Matar uma criancinha é cometer um infanticídio. Infanticídio é (horrível) assassínio, em principio punível por lei – parece que em todo o mundo. Há, no entanto, circunstâncias que, frequentemente, fazem que um assassino não seja punido; mas não conseguem que deixe de ser assassino.
Por isso, em relação ao famigerado julgamento de Liège, o que se pode ser discutido é a justeza da sentença, no caso especial a mãe desventurada que pariu um filho defeituoso, em consequência de uma droga que tomou e tem provocado monstros em outros ventres maternos. Devia ou não ser absolvida, como foi a ré Susane Vandepute, acusada de matar o seu filho?
(Aqui pode usar-se o eufemismo ‘eutanásia’).
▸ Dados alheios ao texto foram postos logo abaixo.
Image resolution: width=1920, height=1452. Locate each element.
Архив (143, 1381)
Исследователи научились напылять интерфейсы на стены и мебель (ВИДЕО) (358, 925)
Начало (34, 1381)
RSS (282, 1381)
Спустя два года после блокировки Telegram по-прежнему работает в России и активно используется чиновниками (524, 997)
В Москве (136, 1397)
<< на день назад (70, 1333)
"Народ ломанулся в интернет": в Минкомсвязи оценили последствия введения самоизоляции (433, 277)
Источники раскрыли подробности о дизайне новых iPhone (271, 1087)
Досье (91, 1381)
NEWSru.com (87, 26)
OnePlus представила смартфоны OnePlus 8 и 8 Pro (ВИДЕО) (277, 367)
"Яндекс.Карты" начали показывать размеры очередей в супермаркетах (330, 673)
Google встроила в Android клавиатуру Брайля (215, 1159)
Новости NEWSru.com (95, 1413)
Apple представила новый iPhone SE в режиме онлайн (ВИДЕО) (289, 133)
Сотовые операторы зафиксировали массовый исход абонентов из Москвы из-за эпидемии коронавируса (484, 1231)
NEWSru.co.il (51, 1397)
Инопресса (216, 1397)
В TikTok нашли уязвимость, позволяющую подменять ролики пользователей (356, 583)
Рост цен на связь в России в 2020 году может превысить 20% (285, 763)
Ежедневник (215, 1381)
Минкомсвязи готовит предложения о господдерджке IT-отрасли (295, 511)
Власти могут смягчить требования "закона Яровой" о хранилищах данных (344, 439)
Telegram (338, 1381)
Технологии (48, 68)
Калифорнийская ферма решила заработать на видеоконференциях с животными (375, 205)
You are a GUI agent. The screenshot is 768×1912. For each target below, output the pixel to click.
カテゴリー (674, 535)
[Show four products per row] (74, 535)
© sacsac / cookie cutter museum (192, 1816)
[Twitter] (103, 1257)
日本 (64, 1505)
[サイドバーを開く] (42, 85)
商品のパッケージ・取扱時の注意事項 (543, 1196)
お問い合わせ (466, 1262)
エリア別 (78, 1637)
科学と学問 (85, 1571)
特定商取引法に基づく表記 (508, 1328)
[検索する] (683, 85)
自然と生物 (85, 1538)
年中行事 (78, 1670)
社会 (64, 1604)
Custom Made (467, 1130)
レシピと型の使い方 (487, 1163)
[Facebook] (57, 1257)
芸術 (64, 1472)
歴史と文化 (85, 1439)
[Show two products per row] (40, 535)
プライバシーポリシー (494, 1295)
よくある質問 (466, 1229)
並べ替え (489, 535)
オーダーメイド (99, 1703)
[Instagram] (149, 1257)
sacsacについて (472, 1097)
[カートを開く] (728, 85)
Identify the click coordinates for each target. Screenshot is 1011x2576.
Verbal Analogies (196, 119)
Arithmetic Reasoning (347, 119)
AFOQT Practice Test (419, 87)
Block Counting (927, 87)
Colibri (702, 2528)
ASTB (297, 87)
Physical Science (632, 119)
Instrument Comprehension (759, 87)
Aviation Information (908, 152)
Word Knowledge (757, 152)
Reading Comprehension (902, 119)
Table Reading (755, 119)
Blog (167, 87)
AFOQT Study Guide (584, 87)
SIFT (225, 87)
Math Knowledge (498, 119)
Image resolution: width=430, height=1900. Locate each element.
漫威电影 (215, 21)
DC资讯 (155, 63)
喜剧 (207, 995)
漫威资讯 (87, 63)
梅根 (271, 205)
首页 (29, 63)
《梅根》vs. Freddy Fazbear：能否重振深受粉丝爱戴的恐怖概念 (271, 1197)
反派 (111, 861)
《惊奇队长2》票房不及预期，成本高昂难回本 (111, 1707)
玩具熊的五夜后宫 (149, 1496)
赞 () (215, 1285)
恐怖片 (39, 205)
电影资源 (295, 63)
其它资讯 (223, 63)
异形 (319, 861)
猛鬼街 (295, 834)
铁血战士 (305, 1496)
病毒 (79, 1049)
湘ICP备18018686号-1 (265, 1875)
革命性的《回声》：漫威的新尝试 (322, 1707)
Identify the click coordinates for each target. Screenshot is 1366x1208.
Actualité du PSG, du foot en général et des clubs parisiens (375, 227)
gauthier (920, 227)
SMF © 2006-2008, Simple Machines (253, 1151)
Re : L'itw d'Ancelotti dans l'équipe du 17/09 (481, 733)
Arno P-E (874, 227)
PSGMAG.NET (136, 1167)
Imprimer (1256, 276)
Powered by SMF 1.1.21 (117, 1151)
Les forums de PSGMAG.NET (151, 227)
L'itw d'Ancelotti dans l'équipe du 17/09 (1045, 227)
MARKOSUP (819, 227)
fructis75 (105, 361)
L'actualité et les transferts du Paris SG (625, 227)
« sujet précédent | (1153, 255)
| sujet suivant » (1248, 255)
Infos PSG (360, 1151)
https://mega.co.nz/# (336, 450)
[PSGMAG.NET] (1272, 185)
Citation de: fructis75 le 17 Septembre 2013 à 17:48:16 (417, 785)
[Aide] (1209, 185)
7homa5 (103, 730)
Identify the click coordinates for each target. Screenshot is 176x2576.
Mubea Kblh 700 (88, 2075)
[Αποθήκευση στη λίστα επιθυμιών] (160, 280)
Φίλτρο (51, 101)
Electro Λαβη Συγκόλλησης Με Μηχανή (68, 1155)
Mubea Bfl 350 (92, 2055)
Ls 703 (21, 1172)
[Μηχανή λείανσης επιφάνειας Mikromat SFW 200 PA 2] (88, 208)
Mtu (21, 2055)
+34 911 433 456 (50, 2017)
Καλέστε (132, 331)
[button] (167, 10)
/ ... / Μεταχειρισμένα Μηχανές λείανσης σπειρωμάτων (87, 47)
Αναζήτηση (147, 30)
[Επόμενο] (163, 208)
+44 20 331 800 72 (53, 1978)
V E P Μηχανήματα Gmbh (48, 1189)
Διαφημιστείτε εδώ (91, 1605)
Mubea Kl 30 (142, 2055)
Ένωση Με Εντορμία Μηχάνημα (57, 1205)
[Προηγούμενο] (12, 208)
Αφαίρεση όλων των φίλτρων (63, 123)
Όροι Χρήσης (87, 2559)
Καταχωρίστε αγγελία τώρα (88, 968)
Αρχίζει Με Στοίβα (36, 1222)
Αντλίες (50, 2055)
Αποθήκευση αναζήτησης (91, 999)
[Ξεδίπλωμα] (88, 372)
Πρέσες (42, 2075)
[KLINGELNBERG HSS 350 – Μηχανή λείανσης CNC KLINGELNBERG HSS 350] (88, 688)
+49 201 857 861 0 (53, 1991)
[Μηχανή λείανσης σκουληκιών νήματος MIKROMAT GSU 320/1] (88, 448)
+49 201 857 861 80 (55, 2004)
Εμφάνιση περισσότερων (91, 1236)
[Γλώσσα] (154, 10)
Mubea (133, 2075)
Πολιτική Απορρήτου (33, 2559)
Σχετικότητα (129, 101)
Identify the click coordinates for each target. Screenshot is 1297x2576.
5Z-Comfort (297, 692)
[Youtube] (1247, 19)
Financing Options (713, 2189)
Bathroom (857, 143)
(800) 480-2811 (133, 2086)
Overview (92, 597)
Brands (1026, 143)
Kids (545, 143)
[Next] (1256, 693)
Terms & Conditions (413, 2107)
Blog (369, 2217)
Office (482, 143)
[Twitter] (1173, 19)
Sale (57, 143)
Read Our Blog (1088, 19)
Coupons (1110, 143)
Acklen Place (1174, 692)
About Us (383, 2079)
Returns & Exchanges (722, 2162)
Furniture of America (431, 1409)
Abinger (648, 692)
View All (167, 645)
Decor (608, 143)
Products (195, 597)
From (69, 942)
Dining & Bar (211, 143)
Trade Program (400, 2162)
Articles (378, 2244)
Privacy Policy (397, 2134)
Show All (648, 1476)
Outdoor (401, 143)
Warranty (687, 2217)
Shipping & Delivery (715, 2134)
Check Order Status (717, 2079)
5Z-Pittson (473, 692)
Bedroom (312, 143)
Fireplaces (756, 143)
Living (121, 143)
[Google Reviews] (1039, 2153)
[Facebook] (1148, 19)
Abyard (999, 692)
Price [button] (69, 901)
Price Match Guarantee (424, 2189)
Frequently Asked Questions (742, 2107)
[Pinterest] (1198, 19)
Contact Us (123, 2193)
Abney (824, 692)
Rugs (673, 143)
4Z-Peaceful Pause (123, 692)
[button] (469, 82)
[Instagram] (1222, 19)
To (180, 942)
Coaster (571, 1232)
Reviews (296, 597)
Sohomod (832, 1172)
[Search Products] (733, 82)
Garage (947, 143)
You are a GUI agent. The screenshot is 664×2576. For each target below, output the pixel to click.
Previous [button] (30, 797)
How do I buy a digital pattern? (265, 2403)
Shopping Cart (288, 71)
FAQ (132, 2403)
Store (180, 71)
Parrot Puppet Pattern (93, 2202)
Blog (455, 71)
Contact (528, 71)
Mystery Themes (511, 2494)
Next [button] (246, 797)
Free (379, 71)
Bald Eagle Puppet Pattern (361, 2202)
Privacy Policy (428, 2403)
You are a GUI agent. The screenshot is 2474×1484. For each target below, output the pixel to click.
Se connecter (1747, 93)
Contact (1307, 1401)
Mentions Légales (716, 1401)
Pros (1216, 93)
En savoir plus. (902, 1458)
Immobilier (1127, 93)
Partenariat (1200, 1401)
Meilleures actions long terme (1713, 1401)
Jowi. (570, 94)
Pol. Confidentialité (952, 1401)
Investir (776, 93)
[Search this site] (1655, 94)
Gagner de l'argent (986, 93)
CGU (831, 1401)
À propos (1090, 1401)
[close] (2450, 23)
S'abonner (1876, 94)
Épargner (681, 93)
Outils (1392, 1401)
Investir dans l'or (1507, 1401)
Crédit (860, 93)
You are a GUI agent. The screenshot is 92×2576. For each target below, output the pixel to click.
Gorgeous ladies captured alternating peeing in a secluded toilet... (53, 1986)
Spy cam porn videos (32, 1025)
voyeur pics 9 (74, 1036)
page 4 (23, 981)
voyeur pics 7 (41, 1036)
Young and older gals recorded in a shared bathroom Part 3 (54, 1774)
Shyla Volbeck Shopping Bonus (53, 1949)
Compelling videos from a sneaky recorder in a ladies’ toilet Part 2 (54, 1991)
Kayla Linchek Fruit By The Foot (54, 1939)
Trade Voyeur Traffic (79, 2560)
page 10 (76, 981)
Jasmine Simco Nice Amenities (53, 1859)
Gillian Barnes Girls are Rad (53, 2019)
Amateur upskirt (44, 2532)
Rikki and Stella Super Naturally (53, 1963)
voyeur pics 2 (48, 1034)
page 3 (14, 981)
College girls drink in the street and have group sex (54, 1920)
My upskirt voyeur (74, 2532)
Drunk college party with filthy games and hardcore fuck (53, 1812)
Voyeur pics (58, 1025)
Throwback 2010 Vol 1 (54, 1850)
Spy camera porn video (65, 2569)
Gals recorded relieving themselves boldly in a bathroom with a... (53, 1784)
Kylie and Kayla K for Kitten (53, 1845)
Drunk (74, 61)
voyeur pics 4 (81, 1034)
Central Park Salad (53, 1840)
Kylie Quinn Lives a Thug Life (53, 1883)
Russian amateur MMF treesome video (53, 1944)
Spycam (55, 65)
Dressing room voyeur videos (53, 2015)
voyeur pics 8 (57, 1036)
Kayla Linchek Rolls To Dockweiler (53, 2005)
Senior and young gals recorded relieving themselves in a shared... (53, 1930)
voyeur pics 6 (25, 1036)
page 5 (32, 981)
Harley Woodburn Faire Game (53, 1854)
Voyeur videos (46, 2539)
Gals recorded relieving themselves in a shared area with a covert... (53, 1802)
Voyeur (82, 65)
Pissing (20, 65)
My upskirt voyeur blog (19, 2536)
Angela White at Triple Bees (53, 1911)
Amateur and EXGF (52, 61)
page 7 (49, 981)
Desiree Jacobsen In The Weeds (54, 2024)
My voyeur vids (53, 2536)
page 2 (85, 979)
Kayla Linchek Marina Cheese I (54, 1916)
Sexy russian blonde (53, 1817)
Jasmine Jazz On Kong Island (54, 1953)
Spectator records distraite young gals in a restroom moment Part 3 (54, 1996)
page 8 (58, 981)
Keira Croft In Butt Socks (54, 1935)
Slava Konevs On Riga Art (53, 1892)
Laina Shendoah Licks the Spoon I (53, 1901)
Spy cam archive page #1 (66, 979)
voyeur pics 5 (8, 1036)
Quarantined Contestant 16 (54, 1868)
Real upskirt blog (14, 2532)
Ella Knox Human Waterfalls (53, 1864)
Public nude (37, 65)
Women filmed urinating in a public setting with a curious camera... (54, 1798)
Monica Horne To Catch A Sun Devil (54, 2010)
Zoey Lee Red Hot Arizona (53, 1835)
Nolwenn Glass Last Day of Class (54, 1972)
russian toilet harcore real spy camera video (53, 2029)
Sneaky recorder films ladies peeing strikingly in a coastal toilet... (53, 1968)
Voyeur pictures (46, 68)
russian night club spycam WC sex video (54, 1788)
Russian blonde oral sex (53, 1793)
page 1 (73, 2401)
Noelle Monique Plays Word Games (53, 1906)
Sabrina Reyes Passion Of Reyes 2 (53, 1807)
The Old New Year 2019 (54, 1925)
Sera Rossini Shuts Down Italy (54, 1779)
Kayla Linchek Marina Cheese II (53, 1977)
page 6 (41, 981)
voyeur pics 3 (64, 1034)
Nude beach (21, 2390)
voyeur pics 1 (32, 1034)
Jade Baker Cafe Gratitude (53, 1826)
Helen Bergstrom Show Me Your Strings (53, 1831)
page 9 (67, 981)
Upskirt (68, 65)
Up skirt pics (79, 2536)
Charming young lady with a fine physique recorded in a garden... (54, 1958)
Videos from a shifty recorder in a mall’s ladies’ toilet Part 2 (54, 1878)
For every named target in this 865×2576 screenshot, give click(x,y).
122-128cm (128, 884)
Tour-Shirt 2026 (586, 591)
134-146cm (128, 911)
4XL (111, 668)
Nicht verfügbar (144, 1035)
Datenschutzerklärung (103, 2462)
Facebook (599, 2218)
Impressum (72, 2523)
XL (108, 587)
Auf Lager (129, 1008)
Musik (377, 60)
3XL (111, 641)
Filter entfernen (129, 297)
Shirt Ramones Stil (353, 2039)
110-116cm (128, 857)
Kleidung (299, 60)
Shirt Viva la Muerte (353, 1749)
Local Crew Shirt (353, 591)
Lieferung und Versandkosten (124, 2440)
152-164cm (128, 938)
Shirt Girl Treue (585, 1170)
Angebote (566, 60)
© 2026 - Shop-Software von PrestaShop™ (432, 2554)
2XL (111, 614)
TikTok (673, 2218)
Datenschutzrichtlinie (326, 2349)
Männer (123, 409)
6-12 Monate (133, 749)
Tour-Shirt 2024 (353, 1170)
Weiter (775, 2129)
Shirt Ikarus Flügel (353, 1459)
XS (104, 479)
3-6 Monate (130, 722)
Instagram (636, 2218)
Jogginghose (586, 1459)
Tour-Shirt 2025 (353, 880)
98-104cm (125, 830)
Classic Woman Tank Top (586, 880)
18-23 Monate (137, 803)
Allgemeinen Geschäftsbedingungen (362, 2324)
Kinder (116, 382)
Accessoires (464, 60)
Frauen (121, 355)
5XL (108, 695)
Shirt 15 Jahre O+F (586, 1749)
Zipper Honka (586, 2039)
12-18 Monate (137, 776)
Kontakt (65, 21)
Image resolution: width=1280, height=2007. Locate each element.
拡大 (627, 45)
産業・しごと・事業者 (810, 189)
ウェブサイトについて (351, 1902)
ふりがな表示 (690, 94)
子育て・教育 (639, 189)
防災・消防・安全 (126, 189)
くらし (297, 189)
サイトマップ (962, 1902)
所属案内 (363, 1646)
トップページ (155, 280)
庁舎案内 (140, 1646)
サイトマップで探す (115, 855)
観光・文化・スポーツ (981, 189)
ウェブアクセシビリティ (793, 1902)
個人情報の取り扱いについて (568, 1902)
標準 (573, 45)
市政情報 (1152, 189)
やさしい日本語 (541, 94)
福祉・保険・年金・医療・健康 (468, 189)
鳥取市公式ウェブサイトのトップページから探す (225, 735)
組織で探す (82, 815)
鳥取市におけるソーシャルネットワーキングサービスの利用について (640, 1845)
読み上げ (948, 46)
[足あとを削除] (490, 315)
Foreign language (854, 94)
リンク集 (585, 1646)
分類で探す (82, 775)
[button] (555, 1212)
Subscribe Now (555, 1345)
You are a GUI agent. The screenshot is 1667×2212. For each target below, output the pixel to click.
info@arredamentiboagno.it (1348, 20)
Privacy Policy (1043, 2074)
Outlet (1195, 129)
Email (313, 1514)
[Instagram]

Considerados as circunstâncias em que praticou o infanticídio, devia ela, ou não ser condenada?
Até porque na formação da resposta – tal como aconteceu com a população de Liège – entram ainda factores de ordem emocional, acredito que a um largo inquérito assim feito, aqui na nossa cidade, respondesse uma notável maioria de aplausos aos juízes belgas.
Mas a questão fundamental é a do princípio, que à Humanidade interessa conhecer até que ponto foi abalado com este caso; o que mais deve preocupar-nos é verificar as roturas produzidas em toda uma estrutura de regras sociais e códigos morais e jurídicos, mas não vá ficar aberto um importantíssimo precedente, segundo o qual ao Homem cabe o direito de controlar pela supressão de vidas, a continuação da sua espécie.
Isso sim, parece-me fundamental. E tanto, que, por poderem responder afirmativamente a essa pergunta, foi que os teóricos do nazismo justificaram a morte científica (eutanásia não é morte científica?) de milhões de judeus, a esterilização de seres humanos ‘inconvenientes’ ao Homem, a aniquilação total de uma raça “inferior”.
Em face de cada caso isolado, nos podemos comover-nos, exaltar-nos ou encolerizar-nos; mas para lá do acontecimento e acima da pessoa em causa, temos de descortinar a sua representação no plano universal, a sua repercussão em toda a Humanidade.
Neste caso, eu perfilho o ponto de vista cristão; estou com  o “Observatore Romano” e concordo com o Padre José Alves, na sua resposta ao inquérito deste jornal. Mas parece-me que a um ateu não faltam razões para esta mesma posição, mesmo ignorando o quinto mandamento; não matarás!
-         Pois não será a eutanásia desumana e anti-natural?
-         Não será uma abdicação inglória – à priori – da Ciência, que sabe estarem à sua espera os mistérios que se hão-de abrir, a um, à sua passagem lenta mas determinada e heróica?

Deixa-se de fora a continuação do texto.